La Quinta Resort and Club’s desert floor setting in Palm Springs is both restful and exciting
An hour or so later, after a luxurious, $20 straight razor shave and similarly-priced cigar in La Quinta’s Havana Club Lounge, I spotted world famous Australian golfer Greg Norman dining a few tables over in the resort’s lively Adobe Mexican Restaurant. A Mariachi band played near the fire while Norman, himself a winemaker, enjoyed a bottle of Caymus.

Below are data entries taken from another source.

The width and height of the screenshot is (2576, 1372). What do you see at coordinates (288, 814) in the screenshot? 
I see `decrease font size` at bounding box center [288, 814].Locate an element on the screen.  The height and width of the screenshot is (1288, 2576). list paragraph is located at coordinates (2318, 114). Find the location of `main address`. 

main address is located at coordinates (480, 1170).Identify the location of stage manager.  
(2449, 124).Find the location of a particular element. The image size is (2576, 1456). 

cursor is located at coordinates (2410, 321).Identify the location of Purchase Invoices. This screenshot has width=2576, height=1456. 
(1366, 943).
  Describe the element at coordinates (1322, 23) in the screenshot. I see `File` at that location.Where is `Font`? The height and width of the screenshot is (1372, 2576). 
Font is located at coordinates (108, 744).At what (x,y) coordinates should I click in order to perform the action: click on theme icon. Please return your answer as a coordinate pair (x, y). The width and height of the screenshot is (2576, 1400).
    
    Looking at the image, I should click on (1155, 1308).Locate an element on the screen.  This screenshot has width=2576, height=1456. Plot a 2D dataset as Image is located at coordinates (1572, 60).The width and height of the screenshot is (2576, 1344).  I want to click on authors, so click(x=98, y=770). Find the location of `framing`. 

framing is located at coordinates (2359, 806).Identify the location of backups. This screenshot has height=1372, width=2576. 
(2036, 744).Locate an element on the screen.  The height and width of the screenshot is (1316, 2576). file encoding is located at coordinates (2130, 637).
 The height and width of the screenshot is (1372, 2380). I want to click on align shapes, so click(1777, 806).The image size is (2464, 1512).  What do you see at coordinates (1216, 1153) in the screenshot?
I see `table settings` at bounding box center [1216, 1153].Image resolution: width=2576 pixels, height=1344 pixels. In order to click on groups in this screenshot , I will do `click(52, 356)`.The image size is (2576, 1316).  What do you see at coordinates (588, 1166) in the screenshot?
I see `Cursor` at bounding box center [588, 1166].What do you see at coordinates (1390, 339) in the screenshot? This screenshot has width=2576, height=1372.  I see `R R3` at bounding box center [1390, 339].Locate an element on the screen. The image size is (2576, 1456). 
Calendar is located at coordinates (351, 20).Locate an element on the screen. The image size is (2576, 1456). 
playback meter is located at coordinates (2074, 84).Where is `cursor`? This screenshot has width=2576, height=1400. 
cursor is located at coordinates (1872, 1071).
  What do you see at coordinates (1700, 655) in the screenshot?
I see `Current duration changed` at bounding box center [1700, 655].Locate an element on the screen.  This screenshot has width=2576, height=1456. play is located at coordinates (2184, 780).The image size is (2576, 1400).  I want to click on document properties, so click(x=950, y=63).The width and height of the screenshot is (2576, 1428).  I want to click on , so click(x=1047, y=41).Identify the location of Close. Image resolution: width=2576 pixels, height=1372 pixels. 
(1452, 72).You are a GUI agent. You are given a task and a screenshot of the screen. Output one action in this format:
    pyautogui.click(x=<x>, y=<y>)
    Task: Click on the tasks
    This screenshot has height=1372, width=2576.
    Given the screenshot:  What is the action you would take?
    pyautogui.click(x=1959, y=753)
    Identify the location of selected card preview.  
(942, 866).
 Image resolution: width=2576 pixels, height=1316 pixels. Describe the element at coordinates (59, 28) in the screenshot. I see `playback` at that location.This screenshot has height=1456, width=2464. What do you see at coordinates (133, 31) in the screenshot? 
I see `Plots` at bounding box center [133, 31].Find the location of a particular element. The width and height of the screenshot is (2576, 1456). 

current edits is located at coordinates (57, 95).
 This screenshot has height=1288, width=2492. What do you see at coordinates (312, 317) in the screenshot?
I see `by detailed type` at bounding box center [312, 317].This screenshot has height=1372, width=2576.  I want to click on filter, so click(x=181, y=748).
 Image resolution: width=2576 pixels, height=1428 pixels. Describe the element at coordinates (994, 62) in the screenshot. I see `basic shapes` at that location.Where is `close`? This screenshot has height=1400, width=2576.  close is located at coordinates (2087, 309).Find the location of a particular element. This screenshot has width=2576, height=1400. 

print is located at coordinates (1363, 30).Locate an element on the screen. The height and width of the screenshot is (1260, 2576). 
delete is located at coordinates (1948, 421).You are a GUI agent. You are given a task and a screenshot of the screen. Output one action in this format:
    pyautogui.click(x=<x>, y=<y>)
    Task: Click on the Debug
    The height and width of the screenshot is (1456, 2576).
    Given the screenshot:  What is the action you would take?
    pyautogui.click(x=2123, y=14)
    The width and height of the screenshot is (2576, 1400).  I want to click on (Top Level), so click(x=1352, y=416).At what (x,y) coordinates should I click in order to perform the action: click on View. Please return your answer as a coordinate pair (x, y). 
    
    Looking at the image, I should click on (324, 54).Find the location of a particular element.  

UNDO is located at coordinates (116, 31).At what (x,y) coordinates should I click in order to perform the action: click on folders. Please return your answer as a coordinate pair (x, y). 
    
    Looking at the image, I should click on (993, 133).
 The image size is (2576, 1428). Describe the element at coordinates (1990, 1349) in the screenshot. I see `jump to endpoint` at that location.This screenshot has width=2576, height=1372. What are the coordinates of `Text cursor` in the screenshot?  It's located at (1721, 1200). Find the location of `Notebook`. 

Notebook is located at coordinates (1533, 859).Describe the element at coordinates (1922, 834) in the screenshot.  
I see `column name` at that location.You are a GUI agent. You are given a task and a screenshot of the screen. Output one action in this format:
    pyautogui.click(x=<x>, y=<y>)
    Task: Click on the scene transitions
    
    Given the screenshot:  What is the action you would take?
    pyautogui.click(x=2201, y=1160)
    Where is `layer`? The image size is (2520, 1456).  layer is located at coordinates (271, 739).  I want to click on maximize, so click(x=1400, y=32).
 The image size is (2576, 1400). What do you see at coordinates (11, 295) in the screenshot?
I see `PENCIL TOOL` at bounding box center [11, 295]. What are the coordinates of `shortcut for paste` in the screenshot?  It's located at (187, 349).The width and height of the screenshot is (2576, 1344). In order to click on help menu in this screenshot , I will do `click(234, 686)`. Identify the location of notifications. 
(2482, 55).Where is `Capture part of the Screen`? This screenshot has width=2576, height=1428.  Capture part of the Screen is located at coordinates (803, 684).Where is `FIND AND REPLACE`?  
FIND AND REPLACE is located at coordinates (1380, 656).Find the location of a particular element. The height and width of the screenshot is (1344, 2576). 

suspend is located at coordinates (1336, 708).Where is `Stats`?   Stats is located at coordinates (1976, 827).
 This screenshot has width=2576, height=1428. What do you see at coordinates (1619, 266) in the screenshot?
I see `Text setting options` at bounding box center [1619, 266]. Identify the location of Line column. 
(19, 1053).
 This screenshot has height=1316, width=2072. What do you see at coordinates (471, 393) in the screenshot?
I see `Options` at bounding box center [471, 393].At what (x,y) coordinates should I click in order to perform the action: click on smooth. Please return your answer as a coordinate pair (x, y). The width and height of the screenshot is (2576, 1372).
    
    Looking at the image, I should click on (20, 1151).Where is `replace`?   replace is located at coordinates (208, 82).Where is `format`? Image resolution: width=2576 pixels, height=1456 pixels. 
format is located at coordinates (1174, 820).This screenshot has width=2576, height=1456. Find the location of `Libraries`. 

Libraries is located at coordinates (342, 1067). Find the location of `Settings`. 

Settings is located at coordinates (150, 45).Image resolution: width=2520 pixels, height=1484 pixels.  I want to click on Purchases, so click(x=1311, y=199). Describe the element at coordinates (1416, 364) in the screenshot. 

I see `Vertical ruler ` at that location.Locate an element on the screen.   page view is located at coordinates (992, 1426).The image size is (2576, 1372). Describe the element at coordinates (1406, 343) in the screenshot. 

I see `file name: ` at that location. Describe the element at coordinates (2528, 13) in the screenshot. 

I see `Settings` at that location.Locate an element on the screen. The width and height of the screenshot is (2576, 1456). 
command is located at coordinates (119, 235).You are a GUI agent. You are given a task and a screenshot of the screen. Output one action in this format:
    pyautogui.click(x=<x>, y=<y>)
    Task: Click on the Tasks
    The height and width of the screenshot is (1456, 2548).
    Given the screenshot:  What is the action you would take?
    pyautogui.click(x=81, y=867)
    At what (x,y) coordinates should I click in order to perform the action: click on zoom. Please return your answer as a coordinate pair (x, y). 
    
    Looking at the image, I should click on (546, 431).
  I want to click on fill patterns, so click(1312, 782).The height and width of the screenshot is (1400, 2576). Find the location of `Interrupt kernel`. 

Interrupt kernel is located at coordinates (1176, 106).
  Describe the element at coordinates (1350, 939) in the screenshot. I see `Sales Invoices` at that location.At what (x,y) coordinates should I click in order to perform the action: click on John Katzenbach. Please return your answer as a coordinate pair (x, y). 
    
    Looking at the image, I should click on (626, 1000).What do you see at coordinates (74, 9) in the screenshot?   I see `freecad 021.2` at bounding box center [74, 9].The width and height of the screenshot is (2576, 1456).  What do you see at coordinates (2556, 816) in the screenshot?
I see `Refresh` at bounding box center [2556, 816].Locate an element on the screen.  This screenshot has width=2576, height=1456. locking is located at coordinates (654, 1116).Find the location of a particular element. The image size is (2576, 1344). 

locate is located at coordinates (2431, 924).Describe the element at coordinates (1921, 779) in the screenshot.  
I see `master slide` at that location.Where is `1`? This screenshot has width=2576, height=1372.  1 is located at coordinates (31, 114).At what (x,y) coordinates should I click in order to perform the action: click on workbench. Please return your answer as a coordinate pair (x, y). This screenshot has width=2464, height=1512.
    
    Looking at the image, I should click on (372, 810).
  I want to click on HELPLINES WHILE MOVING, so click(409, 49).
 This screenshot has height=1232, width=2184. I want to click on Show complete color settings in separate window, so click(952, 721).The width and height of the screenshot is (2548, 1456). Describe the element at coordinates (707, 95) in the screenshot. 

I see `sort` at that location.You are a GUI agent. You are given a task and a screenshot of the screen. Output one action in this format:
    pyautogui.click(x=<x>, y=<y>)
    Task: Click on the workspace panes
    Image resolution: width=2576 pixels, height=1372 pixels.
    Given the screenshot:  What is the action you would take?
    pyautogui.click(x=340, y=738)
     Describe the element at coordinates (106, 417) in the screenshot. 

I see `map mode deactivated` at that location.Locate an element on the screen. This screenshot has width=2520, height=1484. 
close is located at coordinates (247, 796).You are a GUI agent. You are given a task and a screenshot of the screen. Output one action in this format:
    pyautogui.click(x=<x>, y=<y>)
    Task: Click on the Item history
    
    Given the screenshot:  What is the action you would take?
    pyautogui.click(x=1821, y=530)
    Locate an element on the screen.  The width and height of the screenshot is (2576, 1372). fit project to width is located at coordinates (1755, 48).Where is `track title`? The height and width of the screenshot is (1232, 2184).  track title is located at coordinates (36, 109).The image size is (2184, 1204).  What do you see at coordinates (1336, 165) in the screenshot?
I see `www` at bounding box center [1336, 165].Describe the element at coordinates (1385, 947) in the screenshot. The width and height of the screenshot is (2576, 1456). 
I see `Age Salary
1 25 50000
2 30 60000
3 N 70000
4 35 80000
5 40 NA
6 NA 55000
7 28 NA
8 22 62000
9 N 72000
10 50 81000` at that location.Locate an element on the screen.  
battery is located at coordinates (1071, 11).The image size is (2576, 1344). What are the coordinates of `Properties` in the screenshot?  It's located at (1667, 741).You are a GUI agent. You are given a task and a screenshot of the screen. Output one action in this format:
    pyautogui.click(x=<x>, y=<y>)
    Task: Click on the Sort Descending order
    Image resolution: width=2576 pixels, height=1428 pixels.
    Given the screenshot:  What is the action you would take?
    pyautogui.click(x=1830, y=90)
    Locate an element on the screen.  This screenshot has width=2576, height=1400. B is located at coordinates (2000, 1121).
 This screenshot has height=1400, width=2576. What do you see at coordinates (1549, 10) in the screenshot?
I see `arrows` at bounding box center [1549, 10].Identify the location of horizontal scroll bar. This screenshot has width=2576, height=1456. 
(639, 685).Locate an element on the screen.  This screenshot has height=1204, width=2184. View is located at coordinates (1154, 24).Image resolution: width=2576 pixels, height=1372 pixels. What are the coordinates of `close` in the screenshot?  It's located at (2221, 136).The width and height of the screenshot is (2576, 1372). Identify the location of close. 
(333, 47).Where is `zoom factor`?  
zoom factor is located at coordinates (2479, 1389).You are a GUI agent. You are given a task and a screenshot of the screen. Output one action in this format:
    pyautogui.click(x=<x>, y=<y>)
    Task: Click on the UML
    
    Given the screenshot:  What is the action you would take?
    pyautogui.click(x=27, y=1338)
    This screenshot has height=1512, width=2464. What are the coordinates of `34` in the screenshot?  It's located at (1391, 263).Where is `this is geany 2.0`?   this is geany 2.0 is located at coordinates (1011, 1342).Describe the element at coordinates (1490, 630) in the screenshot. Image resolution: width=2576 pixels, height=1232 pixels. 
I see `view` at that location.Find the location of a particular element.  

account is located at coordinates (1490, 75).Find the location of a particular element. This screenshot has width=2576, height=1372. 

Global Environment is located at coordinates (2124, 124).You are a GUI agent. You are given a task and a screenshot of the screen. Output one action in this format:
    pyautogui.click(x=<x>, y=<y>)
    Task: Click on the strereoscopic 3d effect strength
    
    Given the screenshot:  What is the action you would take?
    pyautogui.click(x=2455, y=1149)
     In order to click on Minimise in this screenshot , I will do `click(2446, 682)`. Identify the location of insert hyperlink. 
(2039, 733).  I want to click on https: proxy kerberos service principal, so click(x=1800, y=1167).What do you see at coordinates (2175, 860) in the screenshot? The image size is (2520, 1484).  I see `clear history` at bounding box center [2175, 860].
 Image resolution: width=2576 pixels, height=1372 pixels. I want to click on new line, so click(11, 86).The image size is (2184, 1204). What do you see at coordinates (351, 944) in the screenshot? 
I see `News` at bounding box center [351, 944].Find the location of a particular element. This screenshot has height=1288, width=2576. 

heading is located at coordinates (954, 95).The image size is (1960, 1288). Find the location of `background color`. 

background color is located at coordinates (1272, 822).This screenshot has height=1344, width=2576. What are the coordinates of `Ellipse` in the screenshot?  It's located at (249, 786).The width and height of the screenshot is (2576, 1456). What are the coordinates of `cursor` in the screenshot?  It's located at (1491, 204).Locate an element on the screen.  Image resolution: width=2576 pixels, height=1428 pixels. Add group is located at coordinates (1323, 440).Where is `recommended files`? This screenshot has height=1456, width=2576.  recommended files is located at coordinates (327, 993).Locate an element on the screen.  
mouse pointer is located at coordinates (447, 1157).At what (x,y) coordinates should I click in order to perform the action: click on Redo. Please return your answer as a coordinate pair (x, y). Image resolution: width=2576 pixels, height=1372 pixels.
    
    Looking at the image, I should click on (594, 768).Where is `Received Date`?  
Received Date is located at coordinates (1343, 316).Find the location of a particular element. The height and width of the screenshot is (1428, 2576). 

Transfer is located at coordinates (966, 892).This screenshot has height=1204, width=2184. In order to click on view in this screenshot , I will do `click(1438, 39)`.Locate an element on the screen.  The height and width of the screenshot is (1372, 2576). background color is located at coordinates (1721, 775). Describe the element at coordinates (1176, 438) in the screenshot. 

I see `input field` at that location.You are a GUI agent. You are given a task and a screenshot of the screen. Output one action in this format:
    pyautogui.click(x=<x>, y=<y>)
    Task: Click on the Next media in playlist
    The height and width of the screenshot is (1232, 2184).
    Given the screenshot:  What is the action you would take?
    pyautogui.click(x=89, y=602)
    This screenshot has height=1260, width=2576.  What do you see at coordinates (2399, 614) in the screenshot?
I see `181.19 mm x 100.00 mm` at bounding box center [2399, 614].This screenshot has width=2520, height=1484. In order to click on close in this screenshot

Clinton and his playing partner Norman were among the celebrities and golfers in town to compete in the old Bob Hope Desert Classic – now the Humana Challenge – on La Quinta’s scenic mountainside golf courses and the resort-owned, famed courses of PGA WEST, celebrities themselves in that many televised events, including the big money Skins Game, have been staged on them, and they are designed by the likes of star architects Jack Nicklaus, Arnold Palmer, Pete Dye, Tom Weiskopf, and Norman himself. Lee Trevino’s hole-in-one on the PGA West Stadium Course’s 17th hole – a rock encrusted island green – is unforgettable. (I only made par, but it felt like an equal accomplishment.)
Comfortable sitting areas with open fires abound in the resort
PGA Tour commissioner Tim Finchem was dined across the courtyard in Morgan’s in the Desert, La Quinta’s gourmet restaurant, where Jimmy Schmidt, the Detroit-based chef of Rattlesnake Club fame, who was a media darling before the Food Network, prepared perfect a perfect filet and popcorn-flavored ice cream for dessert.
I asked many of the event’s volunteer drivers for their celebrity chauffer experiences. “Kevin Costner was so mean to his personal assistant that I almost stopped the car and made him get out. She was riding along and he kept calling her a ‘stupid b—-,’” said one driver. “But Eddie Murphy made me laugh so hard I almost had to pull the car over.”
Supermodel Kathy Ireland showed off her legs by wearing a very short skirt while being driven on a shopping trip. “She insisted on sitting in the front seat. Man I was sweating!”